How To Maintain A Healthy Relationship In College
For some people, college means the start of new relationships. For others, it means turbulence and maybe even the end.
Couple, Sabrina Safran and Jimmy Vasil, both attend Rider University and have been dating for two years. You may be asking yourself how two people in college can stay together for that long. With the following eight tips, you may find that it's not at all impossible. Safran and Vasil both gave insight into their relationship and emphasized a few key points from this list.
In college, there are many distractions. Until you learn to cope in a campus environment, you may find yourself in some tough situations… especially with your significant other. Trust is one of the most important characteristics in a relationship, and unfortunately, it doesn’t build overnight. Jealousy can be common when you’re not always around someone, but especially when there are so many other people that are. Whether they’re on the same campus as you or not, you don’t need to track their every move or every person they come in contact with. Trust that they can be out on their own, doing what they please and talking to whomever they’d like without questioning your relationship. Remember - don’t assume or jump to conclusions.
Don’t neglect your friends.
Don’t lose touch with who was there before your significant other. By isolating yourself in your relationship, you’ll lose the opportunity to make new friends. Your friends may be the people you choose to turn to later on, if you hit a few speed bumps. Make time to talk to them and/or hang out with them. Too much time with your significant other isn’t good for you, Jimmy emphasized. “If we saw each other too much, we would become a little sick of each other and not have as good quality time together.”
Don’t neglect your schoolwork.
Although this isn’t what you want to hear, you can’t run from it. You’re in college, so naturally you’ll have work to do. Spending too much time with or worrying about your significant other could put you behind with your schoolwork. Think of it this way- the quicker you get your work done, the more free time you’ll have.
If you get mad, don’t get even.
People aren’t perfect, nor are relationships. If there’s trouble in paradise, don’t lash out or seek revenge. Be careful with your behavior because it can affect you negatively in many ways, whether it’s at that moment or in the near future. This could not only terminate your relationship, but your friendship with that person as well. You’re in college and that means you’re an adult. Act as an adult would (or at least should) and talk it out. “Don't walk away from the other person just because they're upset at you and you don't want to hear it,” Jimmy advised. Sabrina agreed and added, “It may not always be the easiest thing to do but it is ultimately the most effective.” Express your fears, worries, problems, etc.
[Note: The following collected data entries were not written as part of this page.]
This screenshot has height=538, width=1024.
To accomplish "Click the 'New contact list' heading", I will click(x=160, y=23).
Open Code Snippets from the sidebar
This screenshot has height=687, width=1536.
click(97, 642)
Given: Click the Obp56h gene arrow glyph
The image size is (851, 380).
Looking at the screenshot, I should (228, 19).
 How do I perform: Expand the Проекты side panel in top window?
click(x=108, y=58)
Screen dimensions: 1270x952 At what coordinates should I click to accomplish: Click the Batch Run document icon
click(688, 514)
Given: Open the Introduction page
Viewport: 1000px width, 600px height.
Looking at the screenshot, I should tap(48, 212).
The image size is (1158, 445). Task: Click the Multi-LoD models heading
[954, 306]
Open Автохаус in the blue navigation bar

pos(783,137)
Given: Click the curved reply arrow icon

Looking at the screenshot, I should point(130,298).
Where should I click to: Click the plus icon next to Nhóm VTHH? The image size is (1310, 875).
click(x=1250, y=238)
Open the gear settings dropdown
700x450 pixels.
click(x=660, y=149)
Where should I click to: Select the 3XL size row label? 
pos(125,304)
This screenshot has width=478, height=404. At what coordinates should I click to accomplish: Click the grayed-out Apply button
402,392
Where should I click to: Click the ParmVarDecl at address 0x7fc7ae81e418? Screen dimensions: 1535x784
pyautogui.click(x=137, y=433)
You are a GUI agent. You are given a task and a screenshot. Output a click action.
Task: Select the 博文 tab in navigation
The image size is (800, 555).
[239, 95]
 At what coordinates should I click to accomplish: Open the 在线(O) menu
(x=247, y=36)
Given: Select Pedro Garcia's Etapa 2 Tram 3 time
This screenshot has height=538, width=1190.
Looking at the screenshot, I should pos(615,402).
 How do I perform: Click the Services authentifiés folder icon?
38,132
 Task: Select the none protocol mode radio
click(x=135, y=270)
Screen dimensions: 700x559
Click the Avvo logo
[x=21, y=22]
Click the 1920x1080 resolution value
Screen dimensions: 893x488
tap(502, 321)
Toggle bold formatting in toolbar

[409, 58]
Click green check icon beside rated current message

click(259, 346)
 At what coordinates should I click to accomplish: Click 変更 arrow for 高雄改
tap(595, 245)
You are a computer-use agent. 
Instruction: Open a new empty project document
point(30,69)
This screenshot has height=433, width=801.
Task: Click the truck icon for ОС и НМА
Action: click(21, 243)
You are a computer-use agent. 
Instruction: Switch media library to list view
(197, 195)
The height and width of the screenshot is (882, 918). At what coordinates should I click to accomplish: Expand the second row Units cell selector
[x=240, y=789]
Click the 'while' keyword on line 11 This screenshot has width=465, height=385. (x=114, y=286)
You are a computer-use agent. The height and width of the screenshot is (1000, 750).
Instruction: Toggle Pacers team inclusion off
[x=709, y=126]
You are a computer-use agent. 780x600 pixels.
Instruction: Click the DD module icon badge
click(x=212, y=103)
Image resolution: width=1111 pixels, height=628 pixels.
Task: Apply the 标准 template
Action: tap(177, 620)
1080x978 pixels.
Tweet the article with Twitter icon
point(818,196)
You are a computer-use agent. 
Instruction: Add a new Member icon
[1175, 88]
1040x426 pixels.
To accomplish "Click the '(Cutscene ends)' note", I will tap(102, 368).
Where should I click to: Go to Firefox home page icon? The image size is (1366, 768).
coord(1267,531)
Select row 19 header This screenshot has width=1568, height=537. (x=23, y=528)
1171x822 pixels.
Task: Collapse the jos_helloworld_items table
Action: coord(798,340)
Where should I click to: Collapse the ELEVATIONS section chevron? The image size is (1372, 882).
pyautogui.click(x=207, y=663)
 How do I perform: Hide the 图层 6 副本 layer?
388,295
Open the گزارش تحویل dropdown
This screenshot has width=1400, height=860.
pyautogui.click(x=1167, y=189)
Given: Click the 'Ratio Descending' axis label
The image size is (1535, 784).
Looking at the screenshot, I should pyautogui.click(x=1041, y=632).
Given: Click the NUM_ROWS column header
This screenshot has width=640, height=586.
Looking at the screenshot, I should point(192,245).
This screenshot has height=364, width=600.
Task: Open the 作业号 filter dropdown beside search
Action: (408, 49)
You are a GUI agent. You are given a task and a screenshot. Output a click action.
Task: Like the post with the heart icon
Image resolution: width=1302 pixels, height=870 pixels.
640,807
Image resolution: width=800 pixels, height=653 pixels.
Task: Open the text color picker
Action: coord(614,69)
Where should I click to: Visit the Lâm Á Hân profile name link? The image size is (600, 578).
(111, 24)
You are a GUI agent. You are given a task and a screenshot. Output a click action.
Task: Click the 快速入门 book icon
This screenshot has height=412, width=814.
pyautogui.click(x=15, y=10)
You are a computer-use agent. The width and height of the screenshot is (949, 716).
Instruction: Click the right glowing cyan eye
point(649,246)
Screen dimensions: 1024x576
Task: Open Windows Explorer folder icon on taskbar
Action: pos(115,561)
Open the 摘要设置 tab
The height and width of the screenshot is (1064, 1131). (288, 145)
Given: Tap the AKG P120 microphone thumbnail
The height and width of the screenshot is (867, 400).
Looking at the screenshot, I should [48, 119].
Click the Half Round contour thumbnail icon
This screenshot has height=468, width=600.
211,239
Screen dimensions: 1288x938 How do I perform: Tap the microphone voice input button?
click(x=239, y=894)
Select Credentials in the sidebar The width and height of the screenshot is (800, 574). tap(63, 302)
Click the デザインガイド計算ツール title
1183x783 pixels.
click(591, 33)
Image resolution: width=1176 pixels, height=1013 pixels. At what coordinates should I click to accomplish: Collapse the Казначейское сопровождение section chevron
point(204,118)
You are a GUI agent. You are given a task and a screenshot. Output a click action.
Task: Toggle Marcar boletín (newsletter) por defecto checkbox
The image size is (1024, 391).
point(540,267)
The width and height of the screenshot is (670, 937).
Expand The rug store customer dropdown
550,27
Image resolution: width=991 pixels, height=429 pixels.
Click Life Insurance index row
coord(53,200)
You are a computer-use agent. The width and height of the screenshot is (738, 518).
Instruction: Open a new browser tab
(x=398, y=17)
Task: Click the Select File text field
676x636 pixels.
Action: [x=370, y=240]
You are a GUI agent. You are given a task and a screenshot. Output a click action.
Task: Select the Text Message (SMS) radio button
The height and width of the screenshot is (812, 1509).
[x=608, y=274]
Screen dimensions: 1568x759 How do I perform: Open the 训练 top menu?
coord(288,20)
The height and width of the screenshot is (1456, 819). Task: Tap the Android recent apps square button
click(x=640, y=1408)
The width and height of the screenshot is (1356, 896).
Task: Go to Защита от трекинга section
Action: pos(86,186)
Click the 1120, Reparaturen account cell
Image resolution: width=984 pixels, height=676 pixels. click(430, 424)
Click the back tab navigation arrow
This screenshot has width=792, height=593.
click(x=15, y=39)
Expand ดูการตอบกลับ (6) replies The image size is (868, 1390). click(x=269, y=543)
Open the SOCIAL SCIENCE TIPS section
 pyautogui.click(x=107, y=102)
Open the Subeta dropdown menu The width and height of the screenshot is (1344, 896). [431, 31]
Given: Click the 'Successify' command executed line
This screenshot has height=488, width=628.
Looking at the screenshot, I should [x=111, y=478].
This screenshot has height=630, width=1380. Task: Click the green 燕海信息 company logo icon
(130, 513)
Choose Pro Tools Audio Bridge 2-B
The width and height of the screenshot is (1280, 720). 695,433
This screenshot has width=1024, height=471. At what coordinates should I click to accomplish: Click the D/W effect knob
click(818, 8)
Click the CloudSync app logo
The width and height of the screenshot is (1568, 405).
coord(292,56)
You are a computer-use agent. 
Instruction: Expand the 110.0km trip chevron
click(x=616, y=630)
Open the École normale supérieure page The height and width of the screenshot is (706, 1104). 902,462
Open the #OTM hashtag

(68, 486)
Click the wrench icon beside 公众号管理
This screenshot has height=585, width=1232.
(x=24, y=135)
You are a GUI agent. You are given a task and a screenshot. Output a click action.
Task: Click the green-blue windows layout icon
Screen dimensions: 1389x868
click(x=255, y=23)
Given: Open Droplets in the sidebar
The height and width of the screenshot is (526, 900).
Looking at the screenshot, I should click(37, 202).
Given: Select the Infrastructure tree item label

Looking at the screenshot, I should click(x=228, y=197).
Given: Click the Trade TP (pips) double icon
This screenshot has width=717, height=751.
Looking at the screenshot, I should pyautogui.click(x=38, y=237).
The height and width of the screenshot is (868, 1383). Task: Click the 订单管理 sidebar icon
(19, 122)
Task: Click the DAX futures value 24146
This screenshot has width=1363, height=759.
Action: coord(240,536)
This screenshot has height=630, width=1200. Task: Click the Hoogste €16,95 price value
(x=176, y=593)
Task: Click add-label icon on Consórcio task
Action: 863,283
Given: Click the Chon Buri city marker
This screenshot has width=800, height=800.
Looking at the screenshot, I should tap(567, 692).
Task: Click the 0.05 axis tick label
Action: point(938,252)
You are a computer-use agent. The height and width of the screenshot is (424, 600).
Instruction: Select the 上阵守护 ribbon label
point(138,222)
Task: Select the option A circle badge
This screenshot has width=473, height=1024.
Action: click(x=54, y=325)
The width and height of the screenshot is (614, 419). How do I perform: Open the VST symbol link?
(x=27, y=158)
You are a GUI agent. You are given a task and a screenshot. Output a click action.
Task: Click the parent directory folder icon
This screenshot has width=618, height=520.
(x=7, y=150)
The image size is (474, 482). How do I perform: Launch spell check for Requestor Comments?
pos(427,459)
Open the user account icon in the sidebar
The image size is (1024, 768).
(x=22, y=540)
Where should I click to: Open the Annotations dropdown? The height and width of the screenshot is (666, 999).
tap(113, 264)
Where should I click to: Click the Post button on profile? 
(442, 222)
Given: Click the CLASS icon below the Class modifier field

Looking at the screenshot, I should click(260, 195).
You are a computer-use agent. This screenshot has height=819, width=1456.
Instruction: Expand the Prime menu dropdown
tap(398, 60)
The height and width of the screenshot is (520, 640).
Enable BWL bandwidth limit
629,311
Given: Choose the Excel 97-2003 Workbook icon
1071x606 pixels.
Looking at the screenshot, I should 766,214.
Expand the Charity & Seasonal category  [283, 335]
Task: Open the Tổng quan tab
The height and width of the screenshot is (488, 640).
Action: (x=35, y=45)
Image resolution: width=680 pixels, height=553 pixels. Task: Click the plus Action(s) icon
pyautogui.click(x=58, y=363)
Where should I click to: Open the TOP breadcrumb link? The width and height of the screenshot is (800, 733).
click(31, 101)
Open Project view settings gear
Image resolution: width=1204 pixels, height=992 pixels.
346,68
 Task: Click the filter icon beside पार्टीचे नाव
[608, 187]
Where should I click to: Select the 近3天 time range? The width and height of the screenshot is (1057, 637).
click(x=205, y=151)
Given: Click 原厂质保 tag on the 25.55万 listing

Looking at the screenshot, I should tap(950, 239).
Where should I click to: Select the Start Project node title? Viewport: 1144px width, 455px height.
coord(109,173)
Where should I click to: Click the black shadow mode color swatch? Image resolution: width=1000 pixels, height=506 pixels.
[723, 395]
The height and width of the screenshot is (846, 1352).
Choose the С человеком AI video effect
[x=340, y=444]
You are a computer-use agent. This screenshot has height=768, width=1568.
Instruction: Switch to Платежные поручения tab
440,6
Not only will it help ease your mind, but also it’s a way to further get to know the person you’re dating. Through experiences and learning, comes growth and maturity.
If you’re reading the same book, make sure you’re on the same page.
In other words, if you’re in a relationship, make sure you’re in agreement as to what’s acceptable and what’s not. You don’t want to later realize that you don’t want the same thing out of the relationship. Lay your cards out from the start and be open with one another. Not everyone is on board with the same things and understands or interprets them the same way.
Set time aside for just the two of you.
Conflicting schedules is a common problem amongst friends and significant others alike. It’s all about time management and it gets easier with more practice. Plan out your schedule (leave time for homework) and fit in the things you want to do in your open spaces. Whether it’s a quick 20-minute catch-up to talk about how your day is going or an hour to eat lunch and take a walk, it’s time well spent, appreciated and necessary in relationship. If you attend different schools, find common time and visit one another. If distance doesn't allow for frequent visits, set up times for phone calls or go the old fashion route (although still appreciated today) and write letters. Skype, Facetime and ooVoo are programs with audio and video components that are easy to use and great for staying in touch. Make sure to set aside time for just the two of you. Just like a married couple may need some time away from their kids once in a while, a couple dating also needs time to themselves. You don’t want to forget the reasons you got into a relationship in the first place.
Don’t forget to experience college life.
You’re only in college for a certain number of years and you should take full advantage of them. Not only does this apply to your studies, but also to extracurricular activities, events and socializing. You and your significant other can experience college life together, but it doesn’t mean you have to do every single thing together. College is another stepping-stone in the direction of adulthood and personal growth is essential.
Feel free to step off campus grounds.
Is the dining hall on campus just not cutting it for you? If you have an opportunity, take a trip off campus to a local restaurant or attraction. Sabrina says she and Jimmy “like to go out to dinner to places like Chili's, Applebee’s, Red Lobster, etc.” Just because you're in college, doesn't mean your relationship has to stay on campus grounds. It’s as easy as a walk in the park… literally. “If you're not one to always be indoors, Jimmy and I also love going for walks on really nice days,” Sabrina added. It's nice to get out once in while and I don't just mean outside. A new environment is a breathe of fresh air and gives you two the chance to step outside the usual and partake in other adventures. Just for the record, college house parties don’t usually constitute as good dates. Don’t be afraid to put your creativity to the test. Yes, it’s even possible on a college students’ budget.
In order to be healthy, relationships need a stable base. If you're experiencing some problems in your current relationship or would like to prepare yourself to be in one, these tips are sure to help.